▼
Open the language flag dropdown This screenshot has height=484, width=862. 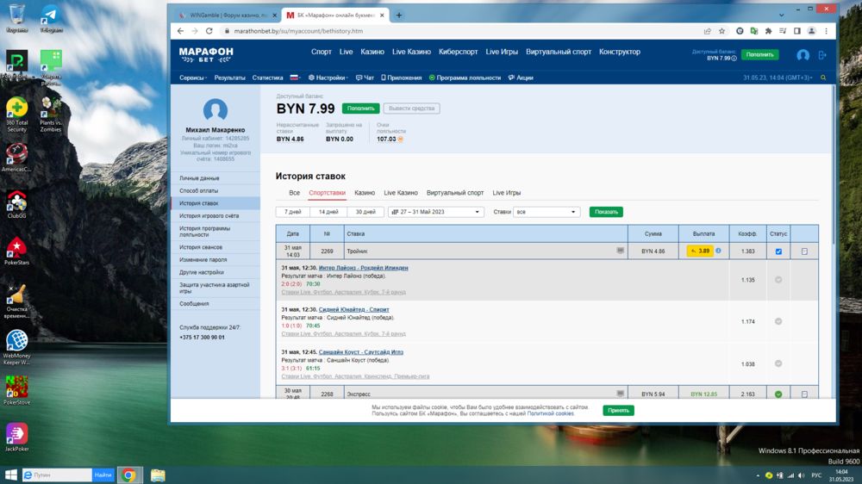(x=295, y=78)
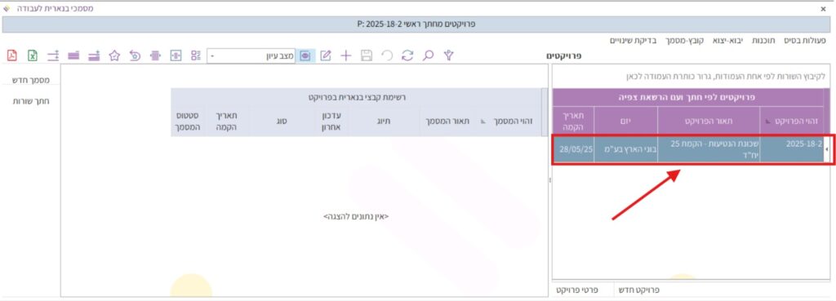
Task: Click the floppy-disk save icon
Action: point(367,55)
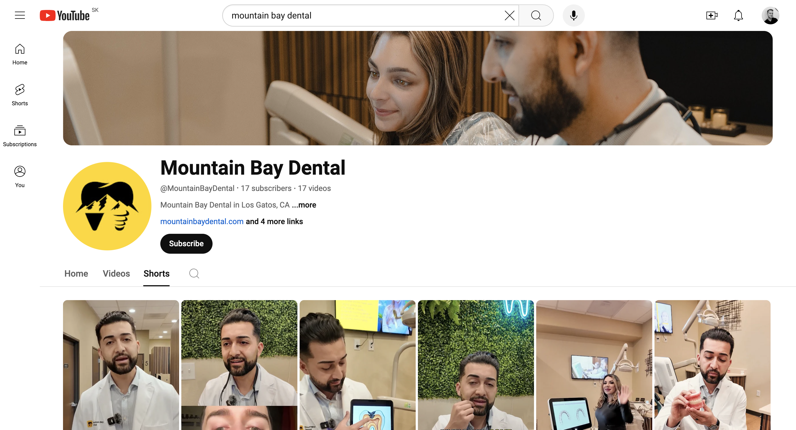Click into the search text field
The width and height of the screenshot is (796, 430).
tap(365, 15)
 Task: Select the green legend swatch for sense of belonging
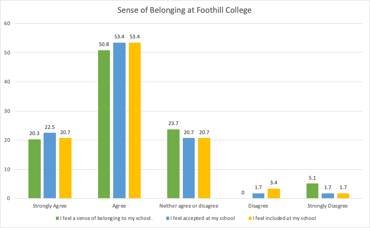[x=56, y=219]
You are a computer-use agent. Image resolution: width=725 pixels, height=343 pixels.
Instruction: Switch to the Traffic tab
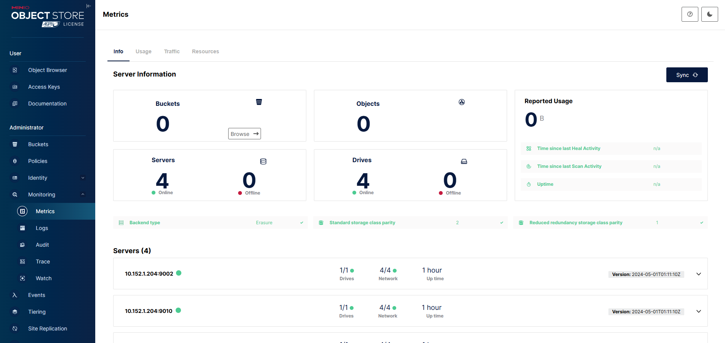tap(172, 51)
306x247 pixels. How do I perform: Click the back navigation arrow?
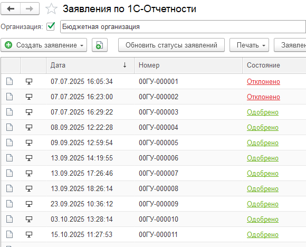[11, 9]
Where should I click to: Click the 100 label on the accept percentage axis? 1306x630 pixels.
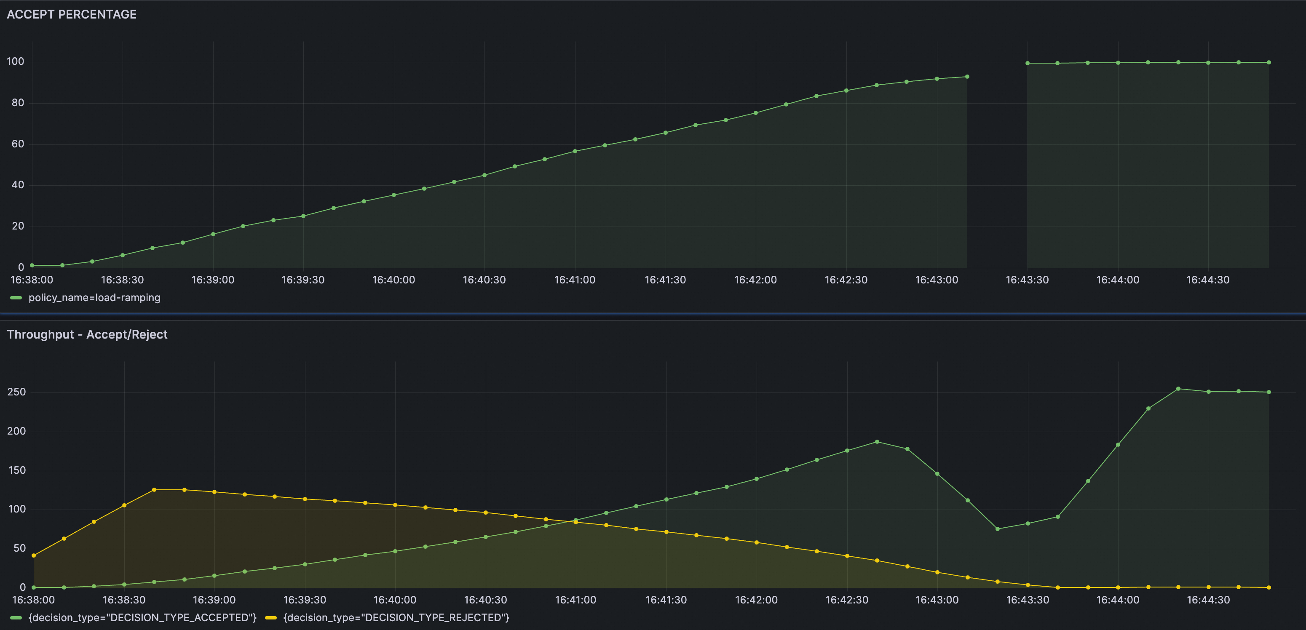(15, 61)
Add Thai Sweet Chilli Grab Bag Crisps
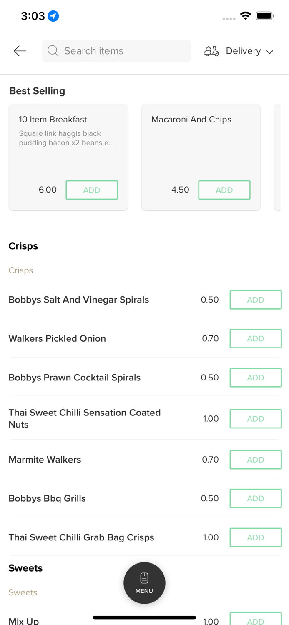This screenshot has width=289, height=625. pos(255,538)
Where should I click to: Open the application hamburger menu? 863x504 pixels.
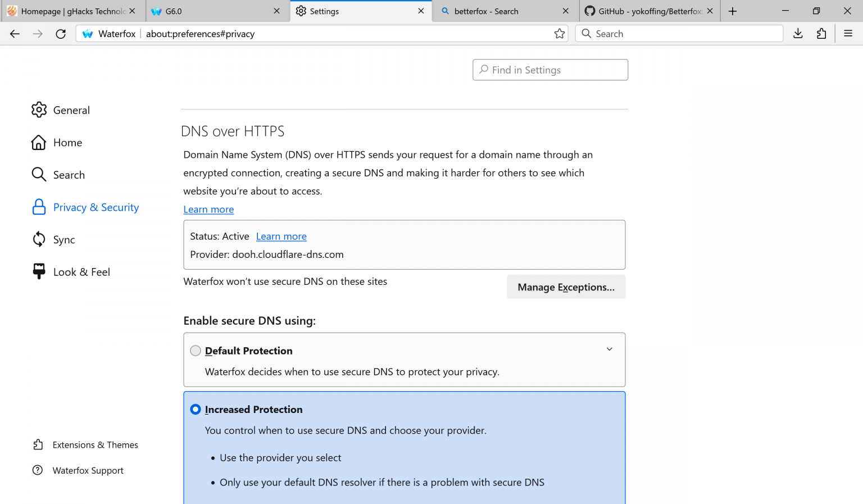click(x=848, y=34)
▲
Could you write out the records again, starting at the line containing "Where should I click to: Open" and ending at the end of the records, with every answer coordinate shifted by -101? Leave the pictures out of your answer.

Where should I click to: Open the application hamburger menu? 863x504 pixels.
click(x=747, y=-67)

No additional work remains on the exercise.